Malgré son immersion dans cette affaire, Bardem reste incertain quant à la vérité. « Certains jours, je pense, oui, c’est sûr, [José] l’a fait. D’autres jours, je me réveille en me disant : vous savez quoi ? Je ne suis pas sûr, et c’est ce qui est fascinant. »
Les implications plus larges de cette affaire concernant le traumatisme intergénérationnel ont particulièrement résonné auprès de l’acteur. « Une fois que nous comprenons que José Menendez a été abusé par ses propres parents, et qu’il n’a jamais pu s’exprimer à ce sujet, il a transmis cette douleur à ses propres enfants, les rendant victimes d’abus, cela parle vraiment de l’effet domino de la souffrance qui peut se transmettre de génération en génération si cela n’est pas pris en charge. »
Toutefois, incarner José n’a pas été aussi terrifiant ni traumatisant que la perspective de jouer dans un film d’animation musical comme Spellbound. Cette production, sortie sur Netflix le 22 novembre, suit la princesse Ellian, doublée par Rachel Zegler, dans sa quête pour inverser un sort qui a transformé ses parents, le roi Solon (Bardem) et la reine Ellsmere (Nicole Kidman), en monstres.
« Je ne suis pas chanteur. Je peux à peine chanter », admet Bardem. « J’admire tellement tous les artistes de Broadway. Comment peuvent-ils chanter, danser et jouer en même temps ? Mais c’était un film, donc je pouvais faire autant de prises que nécessaire. Ensuite, il y a le montage, qui est magique, ils vous font sonner magnifiquement. Je sais que je ne suis pas chanteur. Je n’atteindrai jamais le niveau de Rachel Zegler, mon Dieu, sa voix est incroyable ! Mais j’ai pensé : ‘Je n’ai pas besoin d’être Pavarotti. C’est un monstre violet. Détends-toi, amuse-toi et fais de ton mieux.’ »

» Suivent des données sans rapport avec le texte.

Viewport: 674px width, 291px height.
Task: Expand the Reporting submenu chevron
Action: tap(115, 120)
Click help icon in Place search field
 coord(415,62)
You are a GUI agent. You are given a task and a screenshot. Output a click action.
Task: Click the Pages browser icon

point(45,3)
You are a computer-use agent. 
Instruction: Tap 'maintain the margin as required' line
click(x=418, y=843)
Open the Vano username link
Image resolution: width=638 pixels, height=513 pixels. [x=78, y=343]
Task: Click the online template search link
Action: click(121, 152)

Après avoir construit une carrière sur des rôles de monstres humains, Bardem, aujourd’hui âgé de 53 ans et père de deux adolescents (12 et 14 ans) avec sa femme Penélope Cruz, se dirige vers des contenus plus adaptés aux jeunes publics. Spellbound fait suite à ses apparitions dans le La Petite Sirène en live-action de Rob Marshall et dans le film familial Lyle, Lyle, Crocodile.

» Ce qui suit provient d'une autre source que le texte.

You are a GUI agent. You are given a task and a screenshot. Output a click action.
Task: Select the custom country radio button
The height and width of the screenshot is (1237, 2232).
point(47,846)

« Il y a un moment en tant que parent où vos enfants demandent : ‘Papa, où vas-tu ? Quel est ton travail ?’, et vous ne pouvez pas leur montrer No Country for Old Men », explique-t-il. « La première chose que j’ai faite, c’est Pirates des Caraïbes où je me suis dit : ‘D’accord, celui-ci je le fais pour mon enfant de 7 ans’ afin qu’ils puissent venir sur le plateau et voir papa travailler et comprendre ce que je fais quand je ne suis pas à la maison. »
Pour Bardem, créer des œuvres que ses enfants peuvent regarder revêt une grande importance. « La première fois que vous montrez un de vos films à l’un de vos enfants, c’est une expérience que je n’avais jamais ressentie auparavant », se remémore-t-il. « Tout votre effort, toute votre carrière, tout ce que vous avez traversé prend soudainement sens à ce moment où vous partagez ce que vous aimez avec la personne que vous aimez le plus, et ils l’apprécient, ils comprennent qui vous êtes. C’est un moment de prise de conscience vraiment magnifique. »
Les films Monsters et Spellbound sont disponibles en streaming sur Netflix.